Extract provided →
#####

Up Next: The Busbys are Moving to Alaska
I can’t remember when Sean first started talking about moving to Alaska. Proof that it’s been going on a loooooong time. As a practical midwestern girl, my first reaction was: WE’RE NOT MOVING TO ALASKA, AREYOUCRAZY?!
To anyone in the lower 48, moving to Alaska is sort of like moving to the moon. (Right?)
Even when we moved to Montana five years ago, it seemed relatively far from home — although it was a solid decision for both of us. Sean had his mountains, and I had my lakes. At the time, we both craved more lush, green trees, and lo and behold: we found the best little homestead money could buy, in one of the fastest growing valleys in Montana. Thus began our adventures off-the-grid!
Please know: This is not a “Goodbye Montana” blog post. We still own our properties here outside Whitefish, and in Polebridge. I own three yoga studios that are my livelihood and I’ve poured my heart and soul into for three years. If anything, Montana is my true “home” and Sean’s just been living in it for five years.
Soooo…. Alaska? Yeah. It’s happening. If you could see Sean light up in AK, you’d know it’s right, too. Alaska is his happy place.
Let me take you back to the moment I started believing maybe Alaska could be possible… not like “moving to the moon” possible, but “moving to one of the most incredible places I’ve ever been” possible.
Last December (2016), Sean and I took a trip to AK, and hit all the stops… in -40 degree winter weather. That was a “negative” sign before that temp reading. NEGATIVE FORTY DEGREES. We drove from Anchorage, to Turnigan Pass, Seward, to Homer, back up to Anchorage, and to Talkeetna and Denali, up to Fairbanks, and back down and around, almost went to Valdez (got snowed out before driving there) and back to Anchorage before flying out. We car camped for the most part — as long as we could with -20 degree sleeping bags. (Which have since become -40 degree sleeping bags because, well. Alaska.)
We did this same “tour trip” before we moved to Montana. Getting to see all the options before making a decision on where we could see ourselves. So the whole experience felt like déjà vu!

#####

Raw data →
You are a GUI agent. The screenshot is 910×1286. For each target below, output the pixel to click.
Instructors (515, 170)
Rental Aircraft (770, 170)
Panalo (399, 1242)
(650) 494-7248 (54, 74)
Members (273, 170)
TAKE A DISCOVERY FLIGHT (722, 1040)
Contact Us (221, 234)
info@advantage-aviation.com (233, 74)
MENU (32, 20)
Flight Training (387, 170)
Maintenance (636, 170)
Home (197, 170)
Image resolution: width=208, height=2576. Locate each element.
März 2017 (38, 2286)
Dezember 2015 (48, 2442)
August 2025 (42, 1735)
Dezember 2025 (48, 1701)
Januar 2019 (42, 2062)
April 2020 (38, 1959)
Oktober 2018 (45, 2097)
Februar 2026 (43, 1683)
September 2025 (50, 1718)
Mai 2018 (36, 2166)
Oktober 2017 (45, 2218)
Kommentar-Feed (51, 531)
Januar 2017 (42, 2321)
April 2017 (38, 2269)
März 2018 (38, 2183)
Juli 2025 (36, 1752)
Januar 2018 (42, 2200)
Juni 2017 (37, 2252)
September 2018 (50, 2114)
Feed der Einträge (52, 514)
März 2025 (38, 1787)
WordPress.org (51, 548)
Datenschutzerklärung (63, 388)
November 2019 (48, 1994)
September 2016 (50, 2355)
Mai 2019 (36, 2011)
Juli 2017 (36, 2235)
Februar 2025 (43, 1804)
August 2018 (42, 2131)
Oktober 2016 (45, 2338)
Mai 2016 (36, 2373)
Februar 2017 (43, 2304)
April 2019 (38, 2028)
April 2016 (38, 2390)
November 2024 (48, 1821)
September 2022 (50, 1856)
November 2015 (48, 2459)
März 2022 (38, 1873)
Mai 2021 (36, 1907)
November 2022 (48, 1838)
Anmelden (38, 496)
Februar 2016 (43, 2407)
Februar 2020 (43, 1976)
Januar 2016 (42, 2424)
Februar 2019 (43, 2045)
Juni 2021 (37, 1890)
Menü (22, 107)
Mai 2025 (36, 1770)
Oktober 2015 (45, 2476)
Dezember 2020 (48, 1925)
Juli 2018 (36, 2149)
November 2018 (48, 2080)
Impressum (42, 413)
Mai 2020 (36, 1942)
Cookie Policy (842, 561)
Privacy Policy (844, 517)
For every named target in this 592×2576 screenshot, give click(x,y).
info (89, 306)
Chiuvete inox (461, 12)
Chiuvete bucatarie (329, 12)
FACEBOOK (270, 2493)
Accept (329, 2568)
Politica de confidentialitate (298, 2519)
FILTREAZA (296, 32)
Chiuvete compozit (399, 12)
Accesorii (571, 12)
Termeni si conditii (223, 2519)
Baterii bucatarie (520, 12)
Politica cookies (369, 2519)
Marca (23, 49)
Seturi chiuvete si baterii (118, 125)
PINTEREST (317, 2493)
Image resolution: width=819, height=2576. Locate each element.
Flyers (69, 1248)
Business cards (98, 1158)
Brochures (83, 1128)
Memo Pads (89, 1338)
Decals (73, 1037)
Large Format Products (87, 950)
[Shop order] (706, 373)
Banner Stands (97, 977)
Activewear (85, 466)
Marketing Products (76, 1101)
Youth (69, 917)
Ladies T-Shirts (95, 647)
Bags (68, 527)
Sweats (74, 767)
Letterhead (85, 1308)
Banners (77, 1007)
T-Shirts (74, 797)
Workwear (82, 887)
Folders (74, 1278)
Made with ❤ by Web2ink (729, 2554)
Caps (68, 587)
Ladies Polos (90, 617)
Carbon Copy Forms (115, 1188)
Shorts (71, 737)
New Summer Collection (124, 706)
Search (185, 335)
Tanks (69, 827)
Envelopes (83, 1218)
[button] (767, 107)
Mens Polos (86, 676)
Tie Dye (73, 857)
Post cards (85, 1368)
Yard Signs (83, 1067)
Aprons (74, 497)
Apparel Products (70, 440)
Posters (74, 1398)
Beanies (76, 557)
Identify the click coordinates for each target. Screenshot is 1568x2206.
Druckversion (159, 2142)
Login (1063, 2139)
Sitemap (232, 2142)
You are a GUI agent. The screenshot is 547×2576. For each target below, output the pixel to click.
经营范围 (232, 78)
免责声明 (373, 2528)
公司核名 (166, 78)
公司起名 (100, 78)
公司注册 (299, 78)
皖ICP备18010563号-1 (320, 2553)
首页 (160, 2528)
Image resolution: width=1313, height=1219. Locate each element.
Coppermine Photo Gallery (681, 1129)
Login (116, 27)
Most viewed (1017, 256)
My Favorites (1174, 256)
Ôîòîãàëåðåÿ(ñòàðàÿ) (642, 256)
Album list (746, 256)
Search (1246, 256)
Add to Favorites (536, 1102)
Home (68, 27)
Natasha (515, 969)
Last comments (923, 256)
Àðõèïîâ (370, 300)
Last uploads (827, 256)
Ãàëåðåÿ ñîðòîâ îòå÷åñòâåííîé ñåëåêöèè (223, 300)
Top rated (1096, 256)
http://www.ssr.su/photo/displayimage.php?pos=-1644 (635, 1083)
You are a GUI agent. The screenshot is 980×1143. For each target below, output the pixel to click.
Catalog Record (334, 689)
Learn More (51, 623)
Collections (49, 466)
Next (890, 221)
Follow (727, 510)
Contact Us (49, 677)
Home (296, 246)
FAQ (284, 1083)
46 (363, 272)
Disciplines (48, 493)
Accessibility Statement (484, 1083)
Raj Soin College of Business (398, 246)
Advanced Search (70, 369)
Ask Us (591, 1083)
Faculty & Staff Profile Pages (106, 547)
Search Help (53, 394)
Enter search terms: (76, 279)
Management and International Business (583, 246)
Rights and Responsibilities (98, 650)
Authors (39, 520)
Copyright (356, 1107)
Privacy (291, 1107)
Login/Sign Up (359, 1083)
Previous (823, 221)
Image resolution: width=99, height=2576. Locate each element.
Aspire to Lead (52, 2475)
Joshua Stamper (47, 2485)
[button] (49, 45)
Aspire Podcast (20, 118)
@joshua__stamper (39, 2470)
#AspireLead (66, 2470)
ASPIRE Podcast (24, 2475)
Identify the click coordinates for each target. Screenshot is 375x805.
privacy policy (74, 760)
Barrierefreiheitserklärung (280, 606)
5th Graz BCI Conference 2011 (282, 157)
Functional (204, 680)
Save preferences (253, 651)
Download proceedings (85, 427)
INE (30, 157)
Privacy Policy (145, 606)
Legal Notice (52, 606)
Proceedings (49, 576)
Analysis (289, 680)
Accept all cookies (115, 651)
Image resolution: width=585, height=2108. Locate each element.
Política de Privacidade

#####

Exercise requirements →
A) In the post about the Busbys' move to Alaska, why did the December 2016 trip feel like déjà vu? Answer in one to three sentences.
B) In the post about the Busbys' move to Alaska, reproduce the passage starting with "Last December (2016), Sean" and going on through "because, well. Alaska.)", swapping "Anchorage" for "Wasilla".

Results of the exercise →
A) The trip felt like déjà vu because the couple had taken the same "tour trip" before they moved to Montana. They had wanted to see all the options before deciding where they could see themselves.

B)
Last December (2016), Sean and I took a trip to AK, and hit all the stops… in -40 degree winter weather. That was a “negative” sign before that temp reading. NEGATIVE FORTY DEGREES. We drove from Wasilla, to Turnigan Pass, Seward, to Homer, back up to Wasilla, and to Talkeetna and Denali, up to Fairbanks, and back down and around, almost went to Valdez (got snowed out before driving there) and back to Wasilla before flying out. We car camped for the most part — as long as we could with -20 degree sleeping bags. (Which have since become -40 degree sleeping bags because, well. Alaska.)